Why Employees Say This Subway Boss Owes Them $38 Million

In the latest news from the world of Subway, nearly 3,000 workers have accused a regional manager of withholding $38 million in wages. In a New York Post report, a lawsuit accuses the man, Chirayu Patel, who owns franchises in California, of failing to pay his employees overtime, and for many of the hours actually worked. He also reportedly refused to grant meal and rest breaks. Faced with this charge, Patel claimed he could not pay out the demanded wages. However, he could pay the $550,000 settlement they reached in July, which gave each worker $188.

Although some might assume that Subway HQ would step in, that didn't happen in this case. And, as a lawyer representing the company's franchisees explained, "The overarching message at Subway is anything goes." Unfortunately, the fast food company has been making headlines for all the wrong reasons this month. As you may recall, just eleven days ago, a worker was suspended because the franchisee was worried about how corporate would react to a video of her fighting off an armed robber at her store.

He's *that* Chirayu Patel

The name Chirayu Patel may strike a familiar chord with those who have followed Subway's media presence in recent years. He is the same Patel who abused the fact that he was both a franchisee and a development agent. In 2019, The New York Times revealed how Patel invited all the franchisees under his supervision to a meeting where he informed them that because the financial requirements for owning a Subway were so low, there were too many. 

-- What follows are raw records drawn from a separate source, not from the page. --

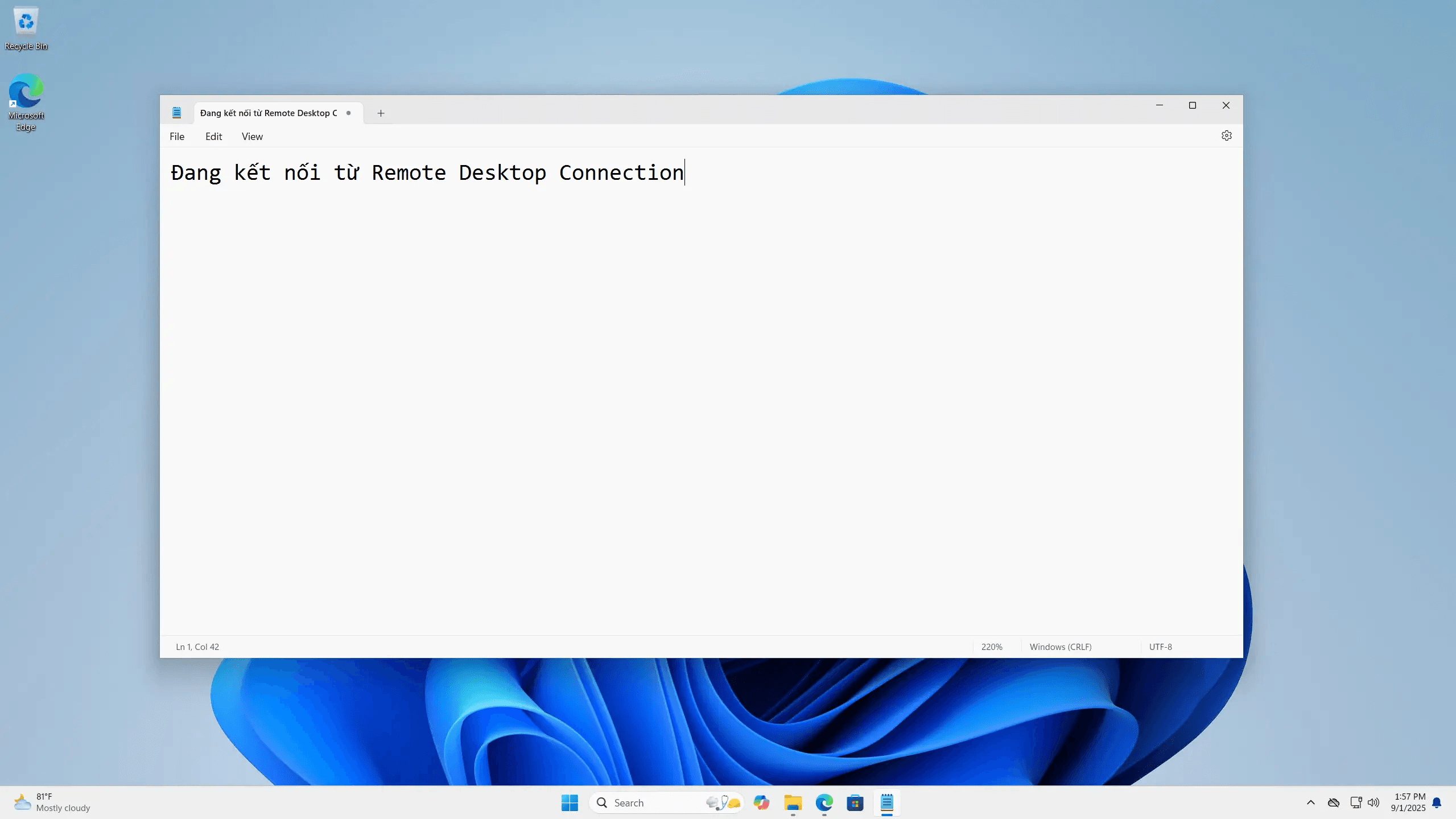Click the Notepad app icon in title bar

[176, 113]
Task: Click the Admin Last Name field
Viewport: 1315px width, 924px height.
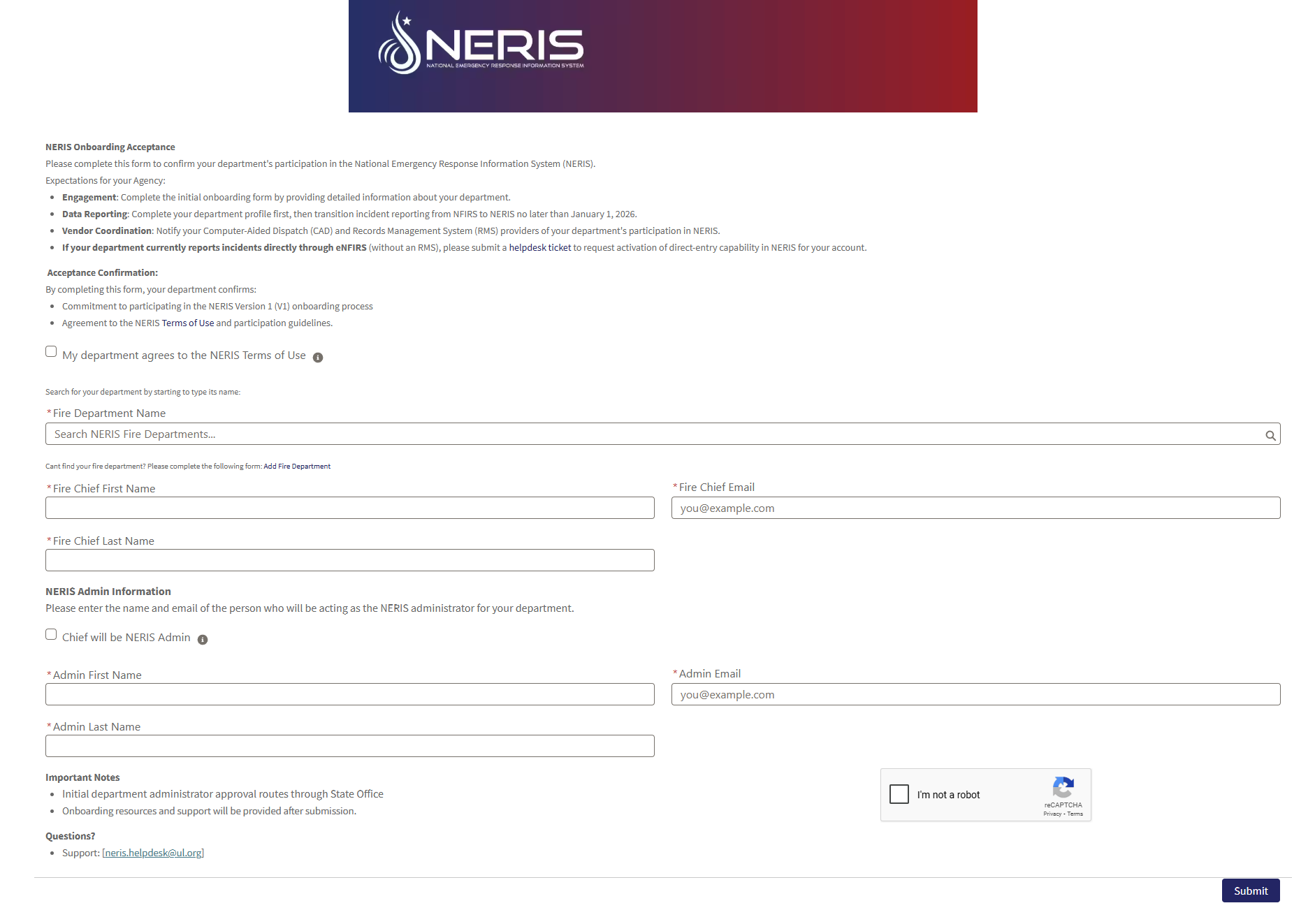Action: point(349,746)
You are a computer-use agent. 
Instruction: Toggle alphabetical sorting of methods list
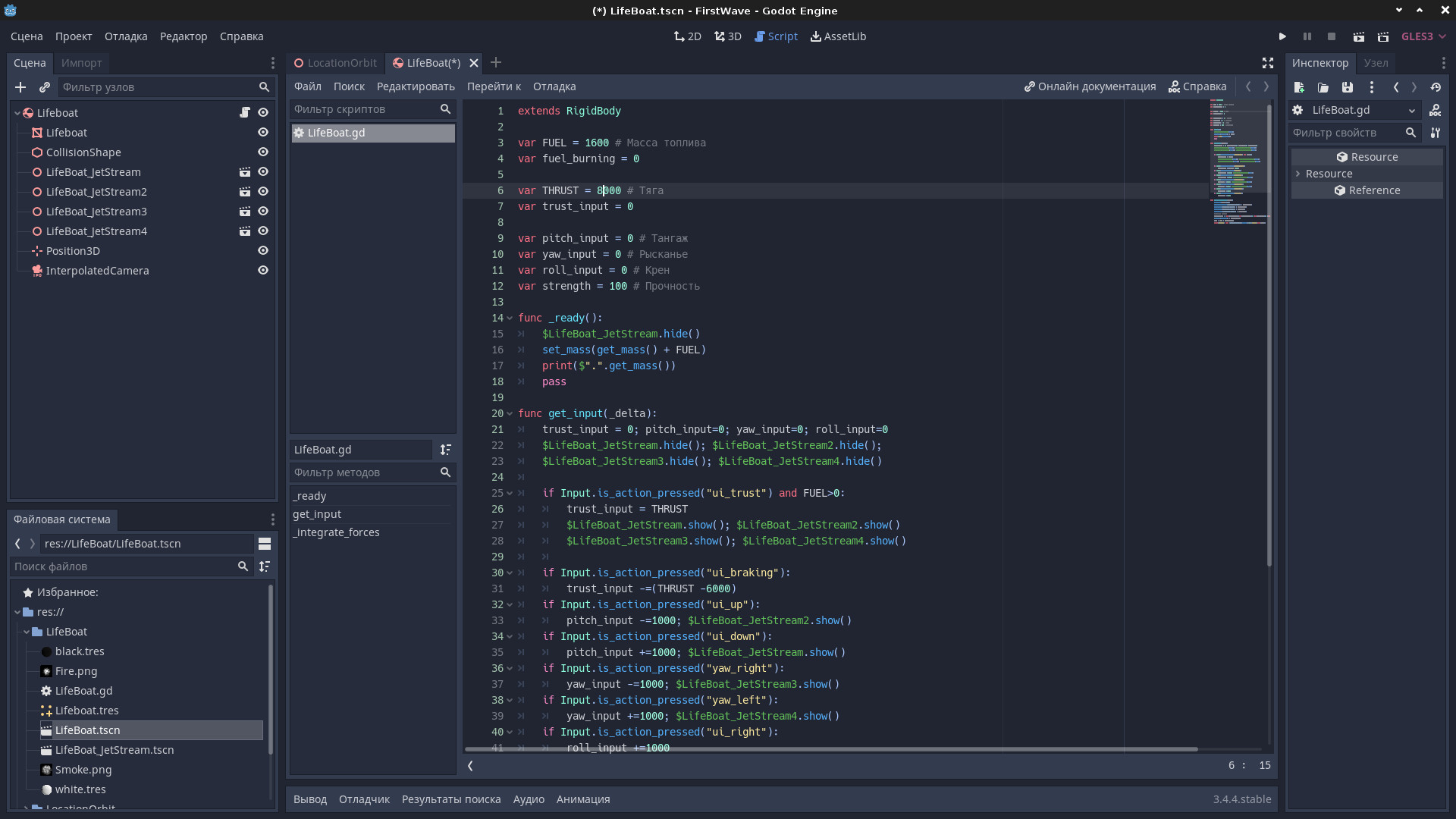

According to what Patel told his fellow franchisees, HQ wanted to focus on the strongest, with the weaker ones set to close. To determine which stores would survive, Patel hired inspectors who marked violations like fingerprints present on window panes or a defunct light bulb. Once these minor infractions reached a certain number, the store closed. As you might imagine, none of Patel's stores closed. "That was the problem: He was a franchisee and a development agent," Effie Lennox, a former inspector who worked for Patel, admitted.